Constatación de malas prácticas
Nos hemos acostumbrado a ver como normal el aluvión de malas
prácticas, menospreciando actitudes honestas y favoreciendo las reglas de la
selva, o sea, la del enriquecimiento a cualquier precio, con la consabida
irresponsabilidad manifiesta, en la medida en que las desigualdades se
acrecientan y la mentira se desparrama por doquier y se vende como progreso
social. Por lo pronto, me niego a ser un mero objeto de consumo, pero también
reniego de que los poderosos me consideren una mercancía de compraventa, sin
apenas derecho alguno. Desde luego, el mayor tormento, la iniquidad más
considerable es, precisamente, esa nefasta distribución de unos bienes y
servicios mundializados, destinados originariamente a todos. Hay un sector que
se lo sabe todo para el engaño. Sin duda, nos falta seriedad para los tiempos
recientes, y en lugar de sentirnos dominadores, debiéramos ser más servidores
con una viva conciencia reconciliadora, capaz de conciliar las muchas
diversidades: individuo y sociedad, familia y persona, o mujer y varón.
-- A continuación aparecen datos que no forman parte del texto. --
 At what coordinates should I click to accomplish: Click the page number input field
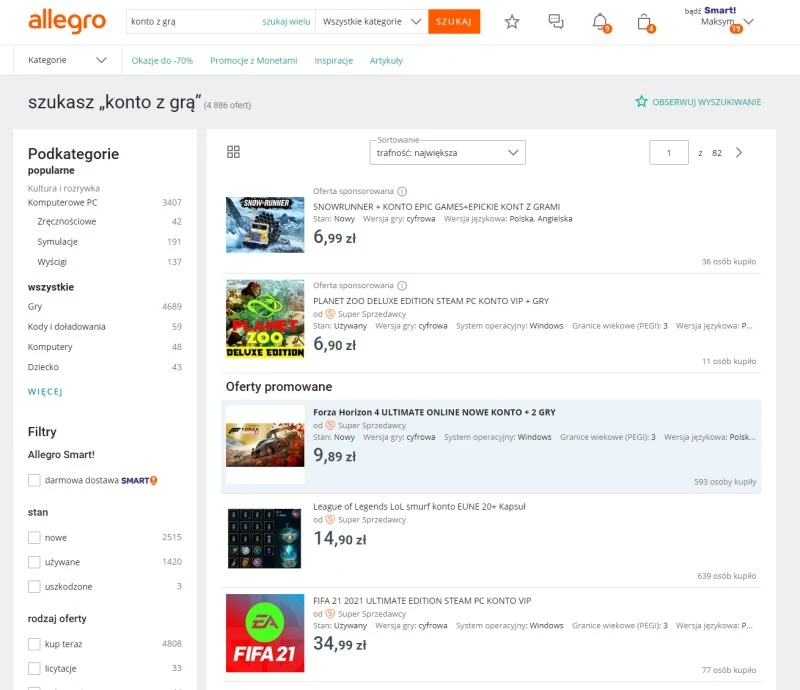tap(669, 152)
Son malas prácticas humanas pensar que la economía lo
resuelve todo. Don dinero es poderoso, pero mezquino. Este tipo de desarrollo
amoral también nos deja sin alma. De ahí, la necesidad de cosechar otro tipo de
acciones más cooperantes hacia un bien colectivo, para mejorar toda vida
humana, que es lo evidentemente significativo. Ojalá se aliente un cambio
social más espiritual que productivo, más solidario que individualista, para
que todos podamos sentirnos hermanados. Sea como fuere, necesitamos adoptar una
actitud más colaboradora y vinculante en proyectos conjuntos, despojada de toda
ideología que es la que ahonda las divisiones, las enemistades y la represión
permanente. Indudablemente, urge otro aire por parte de todos más abierto a lo
auténtico que busque construir y no destruir, unir y no fragmentar. Ahora bien,
no basta con entregar migajas, hacen falta agentes activos que promuevan
persistentemente valores que beneficien verdaderamente a toda la humanidad, sin
exclusión alguna. No se nos pueden olvidar valores tan sublimes como la
dignificación del ser humano. Pues no retrocedamos.
Ciertamente, la cultura de nuestro tiempo habla mucho de
solidaridad, pero a menudo da la impresión que el egoísmo nos puede, empezando
por los propios gobernantes, que muchos suelen anteponer su éxito personal o
partidista, a su responsabilidad social. Seamos garantes de los derechos
humanos. De lo contrario, corremos un
gran riesgo de desaparecer como linaje. Nos conciernen a todos nosotros cada
día. La ciudadanía que compartimos, bajo esa bandera de la mundialización
globalizada, nos exige enraizarnos en estos valores universales. Tenemos que
hacernos próximos al prójimo, y para ello: la equidad, la justicia y la
libertad, es lo que realmente nos armoniza. No hay otro horizonte que abrazar,
pues todas las personas tienen el mismo valor e idéntica decencia. Será la
mejor práctica humana, la de salvaguardarnos en esa comunión de latidos
participados.
Por desgracia, también ha habido malas prácticas a la hora
de avivar los vínculos responsables que nos fraternizan, lo que ha contribuido
a la quiebra de la familia como experiencia de comunión (de donarse y
perdonarse), muchas veces al omitir prestar asistencia a los padres y
representantes legales para el desempeño de sus compromisos de crianza para el
interés superior del niño, otras veces por la indiferencia protectora del
propio Estado y sus Instituciones, e igualmente, por la falta de política
familiar en el fomento de la educación y el bienestar de sus miembros de muchos
gobiernos del mundo; lo que ha dificultado crecer como familia, o si quieren,
como sociedades inclusivas. Por tanto, una saludable pericia a potenciar por
todo el planetario es la actitud de servicio, por el solo quehacer de entregarse
y de asistir, sin hacer ostentación y ensancharse. Será una buena manera de
sanar la envidia, el antagonista de los más privilegiados.